→ SUPPLIED ENTRIES
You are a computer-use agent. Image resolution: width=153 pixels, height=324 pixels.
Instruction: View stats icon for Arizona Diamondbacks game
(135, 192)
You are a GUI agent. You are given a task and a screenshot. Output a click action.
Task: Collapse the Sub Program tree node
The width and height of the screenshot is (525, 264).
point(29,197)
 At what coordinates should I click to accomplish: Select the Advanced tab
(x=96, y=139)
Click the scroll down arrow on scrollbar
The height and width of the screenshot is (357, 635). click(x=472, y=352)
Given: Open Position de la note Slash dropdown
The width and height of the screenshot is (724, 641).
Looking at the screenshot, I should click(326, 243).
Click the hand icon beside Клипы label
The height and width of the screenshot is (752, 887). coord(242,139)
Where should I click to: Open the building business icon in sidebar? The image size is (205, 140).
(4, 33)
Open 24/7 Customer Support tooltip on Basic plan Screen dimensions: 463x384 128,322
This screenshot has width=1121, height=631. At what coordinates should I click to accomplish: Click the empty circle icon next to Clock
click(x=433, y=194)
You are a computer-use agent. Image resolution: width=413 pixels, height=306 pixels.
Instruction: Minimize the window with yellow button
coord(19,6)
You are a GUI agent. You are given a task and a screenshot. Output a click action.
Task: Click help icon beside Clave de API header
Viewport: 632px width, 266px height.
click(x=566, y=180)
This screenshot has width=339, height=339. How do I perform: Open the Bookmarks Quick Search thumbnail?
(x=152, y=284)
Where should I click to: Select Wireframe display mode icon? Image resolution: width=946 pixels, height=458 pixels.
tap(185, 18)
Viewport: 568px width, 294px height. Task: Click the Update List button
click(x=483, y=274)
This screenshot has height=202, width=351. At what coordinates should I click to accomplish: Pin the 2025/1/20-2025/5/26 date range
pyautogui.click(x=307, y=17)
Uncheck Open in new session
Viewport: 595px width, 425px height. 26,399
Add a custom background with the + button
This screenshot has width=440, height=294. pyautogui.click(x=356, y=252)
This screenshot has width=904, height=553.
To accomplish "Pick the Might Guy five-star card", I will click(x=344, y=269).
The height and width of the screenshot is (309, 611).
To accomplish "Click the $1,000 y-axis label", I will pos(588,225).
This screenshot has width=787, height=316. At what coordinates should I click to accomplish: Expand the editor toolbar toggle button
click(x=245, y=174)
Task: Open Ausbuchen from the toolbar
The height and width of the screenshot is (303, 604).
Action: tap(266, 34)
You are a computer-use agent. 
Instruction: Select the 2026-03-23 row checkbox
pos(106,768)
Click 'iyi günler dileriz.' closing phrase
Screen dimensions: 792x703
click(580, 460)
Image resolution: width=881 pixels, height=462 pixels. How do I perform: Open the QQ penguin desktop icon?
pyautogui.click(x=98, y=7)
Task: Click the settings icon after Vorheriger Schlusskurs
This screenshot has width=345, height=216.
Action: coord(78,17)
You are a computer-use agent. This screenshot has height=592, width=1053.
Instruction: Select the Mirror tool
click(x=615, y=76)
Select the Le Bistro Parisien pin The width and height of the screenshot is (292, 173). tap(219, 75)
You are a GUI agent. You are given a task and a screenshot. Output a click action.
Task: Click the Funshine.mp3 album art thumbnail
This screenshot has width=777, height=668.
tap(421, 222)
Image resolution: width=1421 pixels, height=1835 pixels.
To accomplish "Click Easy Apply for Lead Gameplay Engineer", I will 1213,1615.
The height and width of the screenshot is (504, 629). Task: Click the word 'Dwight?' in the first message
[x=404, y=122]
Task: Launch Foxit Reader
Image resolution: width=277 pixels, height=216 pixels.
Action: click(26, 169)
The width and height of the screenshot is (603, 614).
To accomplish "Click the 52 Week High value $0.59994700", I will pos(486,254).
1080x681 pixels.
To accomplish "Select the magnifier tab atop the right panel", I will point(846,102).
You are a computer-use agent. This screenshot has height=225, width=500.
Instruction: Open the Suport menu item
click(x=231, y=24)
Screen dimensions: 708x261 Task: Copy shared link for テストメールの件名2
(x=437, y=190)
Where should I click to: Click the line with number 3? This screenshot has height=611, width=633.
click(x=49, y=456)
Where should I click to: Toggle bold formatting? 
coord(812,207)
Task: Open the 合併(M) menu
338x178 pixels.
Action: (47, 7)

→ ASSIGNED TASK
All of the entries should be output exactly as they appear above.

→ EXERCISE RESULT
You are a computer-use agent. Image resolution: width=153 pixels, height=324 pixels.
Instruction: View stats icon for Arizona Diamondbacks game
(135, 192)
You are a GUI agent. You are given a task and a screenshot. Output a click action.
Task: Collapse the Sub Program tree node
The width and height of the screenshot is (525, 264).
point(29,197)
 At what coordinates should I click to accomplish: Select the Advanced tab
(x=96, y=139)
Click the scroll down arrow on scrollbar
The height and width of the screenshot is (357, 635). click(x=472, y=352)
Given: Open Position de la note Slash dropdown
The width and height of the screenshot is (724, 641).
Looking at the screenshot, I should click(326, 243).
Click the hand icon beside Клипы label
The height and width of the screenshot is (752, 887). coord(242,139)
Where should I click to: Open the building business icon in sidebar? The image size is (205, 140).
(4, 33)
Open 24/7 Customer Support tooltip on Basic plan Screen dimensions: 463x384 128,322
This screenshot has width=1121, height=631. At what coordinates should I click to accomplish: Click the empty circle icon next to Clock
click(x=433, y=194)
You are a computer-use agent. Image resolution: width=413 pixels, height=306 pixels.
Instruction: Minimize the window with yellow button
coord(19,6)
You are a GUI agent. You are given a task and a screenshot. Output a click action.
Task: Click help icon beside Clave de API header
Viewport: 632px width, 266px height.
click(x=566, y=180)
This screenshot has width=339, height=339. How do I perform: Open the Bookmarks Quick Search thumbnail?
(x=152, y=284)
Where should I click to: Select Wireframe display mode icon? Image resolution: width=946 pixels, height=458 pixels.
tap(185, 18)
Viewport: 568px width, 294px height. Task: Click the Update List button
click(x=483, y=274)
This screenshot has height=202, width=351. At what coordinates should I click to accomplish: Pin the 2025/1/20-2025/5/26 date range
pyautogui.click(x=307, y=17)
Uncheck Open in new session
Viewport: 595px width, 425px height. 26,399
Add a custom background with the + button
This screenshot has width=440, height=294. pyautogui.click(x=356, y=252)
This screenshot has width=904, height=553.
To accomplish "Pick the Might Guy five-star card", I will click(x=344, y=269).
The height and width of the screenshot is (309, 611).
To accomplish "Click the $1,000 y-axis label", I will pos(588,225).
This screenshot has width=787, height=316. At what coordinates should I click to accomplish: Expand the editor toolbar toggle button
click(x=245, y=174)
Task: Open Ausbuchen from the toolbar
The height and width of the screenshot is (303, 604).
Action: tap(266, 34)
You are a computer-use agent. 
Instruction: Select the 2026-03-23 row checkbox
pos(106,768)
Click 'iyi günler dileriz.' closing phrase
Screen dimensions: 792x703
click(580, 460)
Image resolution: width=881 pixels, height=462 pixels. How do I perform: Open the QQ penguin desktop icon?
pyautogui.click(x=98, y=7)
Task: Click the settings icon after Vorheriger Schlusskurs
This screenshot has width=345, height=216.
Action: coord(78,17)
You are a computer-use agent. This screenshot has height=592, width=1053.
Instruction: Select the Mirror tool
click(x=615, y=76)
Select the Le Bistro Parisien pin The width and height of the screenshot is (292, 173). tap(219, 75)
You are a GUI agent. You are given a task and a screenshot. Output a click action.
Task: Click the Funshine.mp3 album art thumbnail
This screenshot has width=777, height=668.
tap(421, 222)
Image resolution: width=1421 pixels, height=1835 pixels.
To accomplish "Click Easy Apply for Lead Gameplay Engineer", I will 1213,1615.
The height and width of the screenshot is (504, 629). Task: Click the word 'Dwight?' in the first message
[x=404, y=122]
Task: Launch Foxit Reader
Image resolution: width=277 pixels, height=216 pixels.
Action: click(26, 169)
The width and height of the screenshot is (603, 614).
To accomplish "Click the 52 Week High value $0.59994700", I will pos(486,254).
1080x681 pixels.
To accomplish "Select the magnifier tab atop the right panel", I will point(846,102).
You are a computer-use agent. This screenshot has height=225, width=500.
Instruction: Open the Suport menu item
click(x=231, y=24)
Screen dimensions: 708x261 Task: Copy shared link for テストメールの件名2
(x=437, y=190)
Where should I click to: Click the line with number 3? This screenshot has height=611, width=633.
click(x=49, y=456)
Where should I click to: Toggle bold formatting? 
coord(812,207)
Task: Open the 合併(M) menu
338x178 pixels.
Action: (47, 7)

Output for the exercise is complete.